# In a vessel with water, two weights of the same mass – porcelain and cast iron

**In a vessel with water, two weights of the same mass – porcelain and cast iron – are alternately lowered on a thread. When will the bottom pressure be higher?**

Our weights have the same mass, but due to the different specific gravity of these materials (porcelain – 2300 kg / m³, cast iron – 7000 kg / m³), they occupy a different volume. It is this value that determines the value of the buoyancy force acting on a body immersed in a liquid.

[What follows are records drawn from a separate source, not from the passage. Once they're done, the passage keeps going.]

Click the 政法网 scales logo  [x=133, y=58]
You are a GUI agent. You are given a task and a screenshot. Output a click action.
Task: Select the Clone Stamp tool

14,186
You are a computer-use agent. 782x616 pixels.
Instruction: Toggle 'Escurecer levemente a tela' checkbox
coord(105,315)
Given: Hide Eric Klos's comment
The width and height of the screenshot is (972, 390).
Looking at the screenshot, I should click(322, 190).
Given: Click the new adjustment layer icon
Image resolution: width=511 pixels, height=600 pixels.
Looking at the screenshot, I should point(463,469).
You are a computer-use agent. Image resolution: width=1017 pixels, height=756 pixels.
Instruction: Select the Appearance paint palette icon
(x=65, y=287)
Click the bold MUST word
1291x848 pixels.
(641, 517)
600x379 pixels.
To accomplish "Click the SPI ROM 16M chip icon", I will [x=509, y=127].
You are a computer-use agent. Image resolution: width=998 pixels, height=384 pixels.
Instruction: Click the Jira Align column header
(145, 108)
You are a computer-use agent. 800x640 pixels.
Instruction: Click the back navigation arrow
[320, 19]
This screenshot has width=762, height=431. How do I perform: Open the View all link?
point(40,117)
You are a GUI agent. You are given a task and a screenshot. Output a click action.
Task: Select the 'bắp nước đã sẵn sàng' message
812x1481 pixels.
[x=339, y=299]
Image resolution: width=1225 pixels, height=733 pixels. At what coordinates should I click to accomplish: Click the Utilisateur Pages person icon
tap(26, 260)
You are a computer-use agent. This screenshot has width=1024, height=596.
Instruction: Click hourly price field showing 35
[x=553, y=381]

It is equal to the weight of the liquid displaced by it, or, in other words, the weight of the liquid that fills the volume occupied by the body immersed in the liquid.

F ext = Vρg, where V is the volume of the body, ρ is the density of the liquid (in our case, water), g is the acceleration of gravity. F vyt directly depends on the volume of the submerged body.

Thus, let us first compare the volume of our weights using the specific density formula – V = m / ρ. As you can see from the formula, with the same masses (as in our example), that weight will occupy a larger volume, whose density will be less. That is, a porcelain weight is more voluminous than a cast iron weight. Consequently, the buoyant force acting on it will be greater, which means its weight in water will be less. Hence the answer: the pressure exerted by the porcelain weight on the bottom of the vessel will be less than the pressure of the cast-iron weight.